Context Free Languages and Pushdown Automata

The pumping lemma for context-free languages

The pumping lemma for context-free languages is a bit more complicated:

Pumping Lemma for CFLs

If A is a context-free language, then there is a number $p$, so that any string $s\in A$ of length at least $p$ may be divided into $5$ pieces $s=uvxyz$ so that:

$uv^ixy^iz\in A$ for all $i\geq 0$,

$|vy| > 0$,

$|vxy|\leq p$.

So instead of having a single piece that can be pumped, it has two pieces that are “pumped together”. Condition 2 says that at least one of the strings $v,y$ is non-empty.

Key idea: A derivation for a long-enough string can be broken into two intermediate steps: \[S \Rightarrow^* uRz\] \[R \Rightarrow^* vRy\] \[R \Rightarrow^* x\] The middle step can be repeated any number of times to produce the various pumped versions of the string.

Examples of non-context-free languages

We can use the pumping lemma to conclude that a number of languages are not context-free.

The language $B=\left\{ a^nb^nc^n\mid n\geq 0 \right\}$ is not context-free. In general, any language that requires three parts to all change together is likely to not be context-free.

Sketch of proof: Suppose that $B$ was context-free, and hence there is a CFG generating it. Let $N$ be the pumping length, and consider the string $s=a^N b^N c^N\in B$. This string cannot be pumped while staying in $B$:

The pumping lemma guarantees that we can write $s=uvxyz$ where $|vxy|\leq N$. Therefore this part cannot contain both $a$s and $c$s, as it is not long enough to cross over all the $b$s. It may also consist of only $b$s.

This means that $uv^2xy^2z\in B$ has an unequal number of $a$s and $c$s. This is a contradiction.

Pushdown automata

Pushdown automata are some times called “stack machines”. They are an extension of finite automata, where we are allowed a “stack” to store information. We should start with a quick reminder of stacks:

Stacks

A stack is a structure on which you can do mainly two things:

You can add a new element at the “top”. This is called a push.

You can remove and look at the element at the top. This is called a pop.

A stack in our usage does not allow you to see what elements are under the top element. But you may peek at the top element.

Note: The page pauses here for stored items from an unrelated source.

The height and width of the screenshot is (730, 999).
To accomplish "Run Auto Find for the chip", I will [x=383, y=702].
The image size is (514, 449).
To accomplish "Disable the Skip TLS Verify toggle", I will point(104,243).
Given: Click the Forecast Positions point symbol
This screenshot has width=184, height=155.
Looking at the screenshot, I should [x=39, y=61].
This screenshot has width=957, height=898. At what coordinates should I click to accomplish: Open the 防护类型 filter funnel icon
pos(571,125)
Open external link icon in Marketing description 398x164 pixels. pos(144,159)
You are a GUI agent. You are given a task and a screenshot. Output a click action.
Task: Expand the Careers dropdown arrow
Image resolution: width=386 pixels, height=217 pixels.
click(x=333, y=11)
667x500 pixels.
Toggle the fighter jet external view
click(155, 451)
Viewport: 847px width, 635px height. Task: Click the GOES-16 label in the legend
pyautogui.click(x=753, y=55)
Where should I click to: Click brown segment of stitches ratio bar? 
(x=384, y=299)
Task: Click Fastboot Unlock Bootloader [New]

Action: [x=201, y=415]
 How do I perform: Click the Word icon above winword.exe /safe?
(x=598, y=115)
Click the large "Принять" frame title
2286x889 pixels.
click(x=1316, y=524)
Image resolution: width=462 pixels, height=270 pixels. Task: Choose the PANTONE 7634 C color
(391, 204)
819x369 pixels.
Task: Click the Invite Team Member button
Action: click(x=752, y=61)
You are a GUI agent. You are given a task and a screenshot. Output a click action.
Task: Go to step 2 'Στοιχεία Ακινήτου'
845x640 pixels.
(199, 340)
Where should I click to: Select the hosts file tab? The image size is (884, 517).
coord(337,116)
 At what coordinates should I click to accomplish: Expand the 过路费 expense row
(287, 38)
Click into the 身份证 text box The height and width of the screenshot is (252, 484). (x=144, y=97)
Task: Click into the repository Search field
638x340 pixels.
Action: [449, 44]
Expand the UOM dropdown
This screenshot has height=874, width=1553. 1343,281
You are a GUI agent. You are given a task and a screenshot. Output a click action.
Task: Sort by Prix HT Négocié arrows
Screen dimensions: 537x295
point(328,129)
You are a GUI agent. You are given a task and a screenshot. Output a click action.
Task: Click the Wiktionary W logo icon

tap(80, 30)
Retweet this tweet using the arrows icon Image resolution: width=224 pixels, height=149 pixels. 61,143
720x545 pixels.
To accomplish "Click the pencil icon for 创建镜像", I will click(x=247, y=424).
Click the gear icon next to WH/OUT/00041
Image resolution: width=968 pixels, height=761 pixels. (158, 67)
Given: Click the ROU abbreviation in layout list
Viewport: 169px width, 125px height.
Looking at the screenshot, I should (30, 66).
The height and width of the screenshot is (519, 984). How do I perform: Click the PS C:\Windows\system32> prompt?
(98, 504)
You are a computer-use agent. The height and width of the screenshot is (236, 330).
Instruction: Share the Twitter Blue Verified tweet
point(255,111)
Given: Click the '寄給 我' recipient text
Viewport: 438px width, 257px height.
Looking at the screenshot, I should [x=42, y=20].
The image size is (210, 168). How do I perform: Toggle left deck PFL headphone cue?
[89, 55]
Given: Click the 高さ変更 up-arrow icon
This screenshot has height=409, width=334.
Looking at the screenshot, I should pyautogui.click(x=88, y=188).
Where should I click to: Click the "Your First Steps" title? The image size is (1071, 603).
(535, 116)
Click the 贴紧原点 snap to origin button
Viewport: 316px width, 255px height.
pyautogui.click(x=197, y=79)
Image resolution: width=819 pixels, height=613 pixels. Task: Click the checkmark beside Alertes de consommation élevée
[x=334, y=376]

Stacks start their “life” empty, and grow and shrink in size as we push and pop elements in them. The key thing to remember is the LIFO behavior: The last thing in is the first thing out.

Pushdown Automata

The idea of pushdown automata is similar to that of finite automata:

We have a finite set of states $Q$, and transitions between them.
One state is the start state. Zero or more states are the accept states.
There is a stack, and it is related to the transitions:
- A transition depends on 3 things: The state we are in, the input we will consume, if any, and the element at the top of the stack that we will pop, if any (we can choose not to pop anything from the stack).
- A transition returns 2 things: The new state, and an element to be pushed at the top of the stack, if so desired.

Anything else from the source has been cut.